Burry Willie Stander (16 September 1987 – 3 January 2013) was a South African mountain biker, the UCI Mountain Bike World Cup under-23 men's cross-country 2009 world champion.

In the 2008 Summer Olympics, held in Beijing, Stander finished 15th in the cross-country mountain bike race. In the 2012 Summer Olympics, held in London, Stander finished 5th in the cross-country mountain bike race.

Stander paired up with Christoph Sauser in 2009 for the Absa Cape Epic. Although the team only managed 6th place that year, they then came back in 2010 to claim 2nd place. Finally in 2011 Stander and Sauser finished in 1st place, making Stander the first South African rider to win the Absa Cape Epic. In 2012 the team were victorious once again, winning the Prologue and four of the seven stages of the marathon stage race.
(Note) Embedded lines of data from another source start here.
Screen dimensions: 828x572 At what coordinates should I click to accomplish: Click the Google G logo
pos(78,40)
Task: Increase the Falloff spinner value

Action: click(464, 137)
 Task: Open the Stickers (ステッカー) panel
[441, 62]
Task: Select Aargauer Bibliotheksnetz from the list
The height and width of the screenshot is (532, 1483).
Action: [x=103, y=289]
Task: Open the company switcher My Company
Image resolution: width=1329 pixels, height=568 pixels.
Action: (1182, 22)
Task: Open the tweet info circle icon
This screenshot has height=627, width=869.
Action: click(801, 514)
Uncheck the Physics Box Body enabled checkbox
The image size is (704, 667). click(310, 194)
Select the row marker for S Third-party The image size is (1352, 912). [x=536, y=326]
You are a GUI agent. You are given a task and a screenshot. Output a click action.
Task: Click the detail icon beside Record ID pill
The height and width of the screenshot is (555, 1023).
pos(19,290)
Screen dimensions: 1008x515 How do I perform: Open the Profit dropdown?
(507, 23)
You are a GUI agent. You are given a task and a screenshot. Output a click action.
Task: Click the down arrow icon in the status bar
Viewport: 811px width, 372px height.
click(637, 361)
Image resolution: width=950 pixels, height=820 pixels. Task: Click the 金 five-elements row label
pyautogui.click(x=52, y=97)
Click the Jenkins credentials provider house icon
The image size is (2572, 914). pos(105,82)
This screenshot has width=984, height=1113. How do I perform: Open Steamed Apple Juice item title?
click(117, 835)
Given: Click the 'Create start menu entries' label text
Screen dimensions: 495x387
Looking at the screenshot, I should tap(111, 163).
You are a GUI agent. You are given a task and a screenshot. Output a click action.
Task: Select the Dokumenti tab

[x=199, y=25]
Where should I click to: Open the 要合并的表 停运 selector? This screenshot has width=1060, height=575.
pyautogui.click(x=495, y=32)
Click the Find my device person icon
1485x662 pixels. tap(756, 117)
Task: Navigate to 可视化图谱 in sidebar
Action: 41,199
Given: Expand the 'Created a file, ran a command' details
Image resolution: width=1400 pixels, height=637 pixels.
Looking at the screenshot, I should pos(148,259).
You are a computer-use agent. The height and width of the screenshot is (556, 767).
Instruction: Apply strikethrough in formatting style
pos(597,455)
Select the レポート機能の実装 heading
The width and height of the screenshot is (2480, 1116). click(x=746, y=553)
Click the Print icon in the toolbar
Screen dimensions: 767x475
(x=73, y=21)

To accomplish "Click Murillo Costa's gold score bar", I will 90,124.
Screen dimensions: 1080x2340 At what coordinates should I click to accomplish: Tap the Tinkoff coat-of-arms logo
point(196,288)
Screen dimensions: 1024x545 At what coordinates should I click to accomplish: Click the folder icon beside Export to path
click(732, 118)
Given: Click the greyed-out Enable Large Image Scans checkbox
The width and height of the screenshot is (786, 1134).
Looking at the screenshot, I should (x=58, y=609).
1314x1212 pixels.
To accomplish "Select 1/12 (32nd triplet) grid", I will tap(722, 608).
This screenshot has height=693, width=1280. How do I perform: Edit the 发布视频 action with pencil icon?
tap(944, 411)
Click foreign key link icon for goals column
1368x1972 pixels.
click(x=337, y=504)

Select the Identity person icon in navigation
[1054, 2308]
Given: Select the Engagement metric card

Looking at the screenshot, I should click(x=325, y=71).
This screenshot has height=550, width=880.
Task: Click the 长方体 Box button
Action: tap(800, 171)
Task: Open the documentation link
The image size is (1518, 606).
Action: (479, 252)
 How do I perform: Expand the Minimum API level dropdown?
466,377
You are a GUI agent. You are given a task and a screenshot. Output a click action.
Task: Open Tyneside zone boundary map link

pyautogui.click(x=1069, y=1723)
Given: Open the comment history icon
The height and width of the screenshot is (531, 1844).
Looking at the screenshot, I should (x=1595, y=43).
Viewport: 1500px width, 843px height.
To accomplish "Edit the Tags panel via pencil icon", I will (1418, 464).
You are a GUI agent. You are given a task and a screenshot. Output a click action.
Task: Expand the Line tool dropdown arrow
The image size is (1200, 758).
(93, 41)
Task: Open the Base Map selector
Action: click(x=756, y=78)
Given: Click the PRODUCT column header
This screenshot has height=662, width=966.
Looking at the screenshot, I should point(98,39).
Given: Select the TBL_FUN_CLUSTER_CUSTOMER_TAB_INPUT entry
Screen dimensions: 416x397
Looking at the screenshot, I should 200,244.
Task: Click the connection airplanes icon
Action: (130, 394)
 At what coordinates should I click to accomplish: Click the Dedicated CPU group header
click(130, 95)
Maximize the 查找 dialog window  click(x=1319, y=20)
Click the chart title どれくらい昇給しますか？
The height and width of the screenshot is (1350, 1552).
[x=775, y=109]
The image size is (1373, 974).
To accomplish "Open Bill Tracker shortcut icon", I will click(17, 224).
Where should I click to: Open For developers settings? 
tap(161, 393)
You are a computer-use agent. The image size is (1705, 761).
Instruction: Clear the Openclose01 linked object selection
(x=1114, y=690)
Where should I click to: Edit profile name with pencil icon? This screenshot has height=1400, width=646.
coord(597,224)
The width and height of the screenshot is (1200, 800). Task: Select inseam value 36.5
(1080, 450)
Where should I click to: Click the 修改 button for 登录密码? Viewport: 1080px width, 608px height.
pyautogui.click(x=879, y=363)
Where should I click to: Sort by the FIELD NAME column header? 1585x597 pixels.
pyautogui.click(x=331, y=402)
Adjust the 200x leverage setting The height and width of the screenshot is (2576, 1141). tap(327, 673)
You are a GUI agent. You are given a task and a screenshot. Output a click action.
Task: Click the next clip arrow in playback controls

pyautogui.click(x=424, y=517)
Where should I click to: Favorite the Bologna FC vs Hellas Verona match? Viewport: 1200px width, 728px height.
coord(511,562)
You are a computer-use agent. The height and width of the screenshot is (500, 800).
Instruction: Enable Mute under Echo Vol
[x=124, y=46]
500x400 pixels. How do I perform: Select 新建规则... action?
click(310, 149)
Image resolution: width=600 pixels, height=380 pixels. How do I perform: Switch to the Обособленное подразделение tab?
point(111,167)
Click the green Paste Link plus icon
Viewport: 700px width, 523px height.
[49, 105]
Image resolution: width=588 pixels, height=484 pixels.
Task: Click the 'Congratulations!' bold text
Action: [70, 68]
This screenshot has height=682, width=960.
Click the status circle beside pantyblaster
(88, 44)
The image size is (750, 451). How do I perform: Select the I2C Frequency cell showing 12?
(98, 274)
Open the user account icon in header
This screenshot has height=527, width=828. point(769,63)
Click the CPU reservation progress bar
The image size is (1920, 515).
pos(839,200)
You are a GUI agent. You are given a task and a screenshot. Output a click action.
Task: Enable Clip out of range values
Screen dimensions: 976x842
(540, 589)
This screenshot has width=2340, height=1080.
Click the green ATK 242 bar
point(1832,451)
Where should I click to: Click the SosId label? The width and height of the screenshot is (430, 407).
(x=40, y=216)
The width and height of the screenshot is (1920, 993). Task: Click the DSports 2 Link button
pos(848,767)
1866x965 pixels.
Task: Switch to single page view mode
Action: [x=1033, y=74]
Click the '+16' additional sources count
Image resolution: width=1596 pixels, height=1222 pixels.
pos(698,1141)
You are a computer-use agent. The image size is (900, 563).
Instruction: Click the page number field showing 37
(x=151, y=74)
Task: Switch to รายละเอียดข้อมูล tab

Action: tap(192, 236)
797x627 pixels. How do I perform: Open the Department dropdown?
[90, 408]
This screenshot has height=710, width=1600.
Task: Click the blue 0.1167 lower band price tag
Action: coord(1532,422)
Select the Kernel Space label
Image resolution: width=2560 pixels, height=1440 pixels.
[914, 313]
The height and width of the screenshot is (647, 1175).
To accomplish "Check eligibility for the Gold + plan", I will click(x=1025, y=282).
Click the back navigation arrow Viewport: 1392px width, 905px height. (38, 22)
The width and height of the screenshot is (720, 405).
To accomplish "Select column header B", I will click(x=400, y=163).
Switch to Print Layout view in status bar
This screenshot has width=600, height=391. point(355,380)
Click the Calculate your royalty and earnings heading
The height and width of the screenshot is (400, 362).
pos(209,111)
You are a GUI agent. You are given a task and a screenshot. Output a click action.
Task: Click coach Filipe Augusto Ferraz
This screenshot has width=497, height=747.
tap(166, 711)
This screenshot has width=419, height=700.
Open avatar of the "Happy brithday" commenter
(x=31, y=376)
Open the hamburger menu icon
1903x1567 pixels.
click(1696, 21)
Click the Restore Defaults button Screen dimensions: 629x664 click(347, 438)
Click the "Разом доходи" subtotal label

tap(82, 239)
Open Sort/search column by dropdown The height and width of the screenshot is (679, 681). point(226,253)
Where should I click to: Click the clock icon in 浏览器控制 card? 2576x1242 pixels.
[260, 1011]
Stander died on 3 January 2013 after being hit by a taxibus while finishing a training ride and returning to his Concept Cyclery Shop in South Africa. The KwaZulu-Natal minibus taxi driver who struck Stander down was convicted of culpable homicide on 17 April 2015 at the Port Shepstone Magistrates Court, and was sentenced to three years in prison.

==Career highlights==

===2006 to 2007===
- 3 time U/19 SA XC and Marathon champion
- 10th Commonwealth Games 2006
- 17th U/23 World Championships 2006
- South African Pro XC champion 2006/2007
- 6th U/23 world championships 2007
- African XC MTB champion 2007
- sponsor GT Bicycles / Omnico SA

===2008===
- Mazda Drifter Barberton SA marathon series opener 1st
- 14th Giro del Capo Road Tour and second u/26 rider
- Absa Cape Epic stage win and leader for three stages (did not finish due to injury while leading)
- South Africa Cross Country champion
- 3rd U/23 SA Road Championships
- World Cup round 1 Houffalize Belgium 58th
- World Cup round 2 Offenburg Germany 7th
- World Cup round 3 Madrid, Spain 13th
- World Cup round 4 Vallnord, Andorra 2nd
- World Cup round 5 Fort William Scotland 5th
- World Cup round 6 Mont St Anne, Canada 3rd
- World Cup round 7 Bromont Canada 24th
- World Cup round 8 Canberra Australia 6th
- World Cup round 9 Schladming Austria 10th
- World Cup overall standings 5th
- World Cup u/23 champion
- U/23 World Championships 2nd
- Jeep Hill2Hill Marathon champion
- Summer Olympic Games in Beijing 15th
- Sponsor GT Bicycles / Omnico SA
- 2009 sponsors: Specialized Bikes, Mr Price, Oakley, Fever publications-weekly mountainbike column, Fast Fuel Nutrition, Crank Brothers Pedals, Garmin, Songo.info-charity involved in building BMX tracks for disadvantaged communities.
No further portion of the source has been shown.